Both the U.S. and Canada require motors to be tested for efficiency in a certified lab using specific test procedures, such as IEEE 112 Method B or CSA 390. Most NEMA members have their test labs certified. Although the IEC test method IEC 60034-2-1 has been harmonized with the IEEE and CSA methods, the E.U. does not require a certified test lab.
The most recent energy law, which broadened the scope of EPAct in the United States, was the Energy Independence and Security Act of 2007 (EISA). This new law went into effect on Dec. 19, 2010. The Canadian version of this law, enacted by Natural Resources Canada (NRCan), went into effect on April 12, 2012. These new laws brought the original one-to-200 HP, 2-4-6 pole motors from the energy efficient levels of table 12-11 up to the premium efficient levels of Table 12-12. A second group of motors was also added under this new legislation, which includes U-frame motors, close-coupled pump motors, footless motors, and eight-pole motors, to name a few.
Understanding the laws and which motors are required to meet them is most of the battle. When one has developed a familiarity with these laws and what they mean, including the motor efficiency tables, it’s a matter of checking this information against the motor manufacturer’s nameplate to identify a motor’s efficiency. It is important to note that if a motor was purchased and installed prior to the implementation of the energy law, the motor only had to meet the requirements of any law in place during the time of installation. If an old motor were to fail, it can be repaired — but one must count the cost and decide if it would be more beneficial to invest the money toward a new, efficient motor. Additionally, if one has a motor in stock that was built prior the energy bill, the motor is also good to use as long as it was in the country prior to the energy bill implementation.
The energy efficiency laws in the U.S. and Canada are for both motors sold in commerce and motors embedded in machinery. If a company is importing a machine using covered electrical motors, those motors must be compliant with the laws. Identifying and understanding the information on motor nameplates can be a bit tricky, especially given the fact all motor nameplates do not always look the same. Two of the main things to look for are the NEMA nominal efficiency and the Certified Compliant (CC) mark for the U.S. and an NRCan mark for Canada. As other countries adopt Minimum Efficiency Performance Standards (MEPS), specific approvals and markings may be required.

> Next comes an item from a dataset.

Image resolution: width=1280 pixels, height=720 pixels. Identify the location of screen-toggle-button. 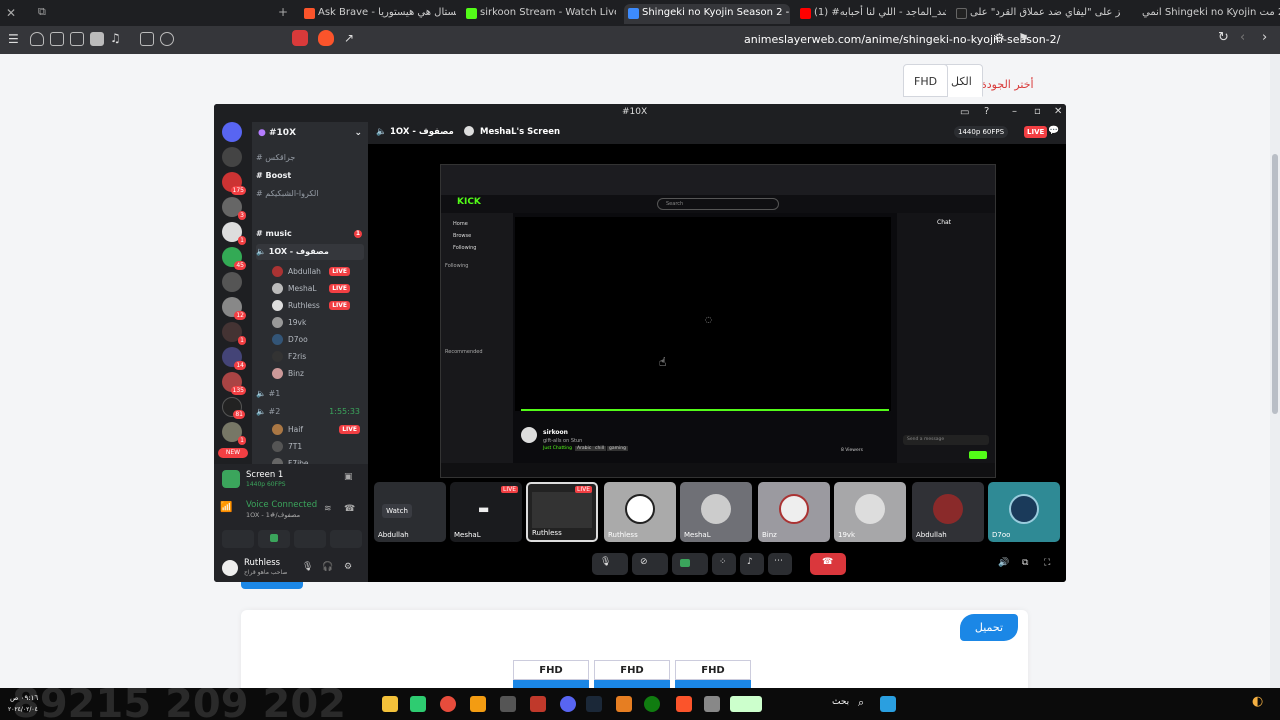
(274, 539).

The NEMA nominal efficiency is the nominal efficiency as defined by the NEMA tables for a particular motor enclosure, size and speed. This efficiency is expressed in a percentage. For instance, if a motor’s efficiency is labeled as 91-per-cent efficient, then that means the motor will convert 91 per cent of the electrical energy into mechanical energy, resulting in nine per cent of losses due to heat and other factors. For each NEMA nominal efficiency in the tables there is a NEMA guaranteed minimum efficiency based on a 10-per-cent variance in losses as shown in table 12-10. The CC mark is the number provided to each motor manufacturer after their motor line has been approved by the DOE. If this number is not present on the motor, it could be because that particular motor is exempt from law, was built prior to the law, or has not been properly submitted to the DOE for approval. Another distinguishable feature to look for on motor nameplates is the NEMA Premium logo. Although this logo is a registered trademark of NEMA, motor manufacturers can receive the license from NEMA to use this logo on their nameplates and marketing materials. One of the requirements of NEMA Premium usage is for the manufacturer to annually submit their line of motors for efficiency testing to a certified third-party lab facility.

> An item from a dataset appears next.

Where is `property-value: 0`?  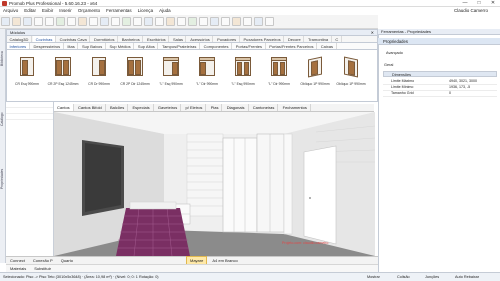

If questions or concerns arise related to identifying the proper motor for an application, especially in regards to efficiency, one should contact their local motor sales representative. Any reputable manufacturer should be more than happy to back up their motor line with whatever data is necessary to demonstrate their performance. As the old saying goes, if something sounds too good to be true, it probably is.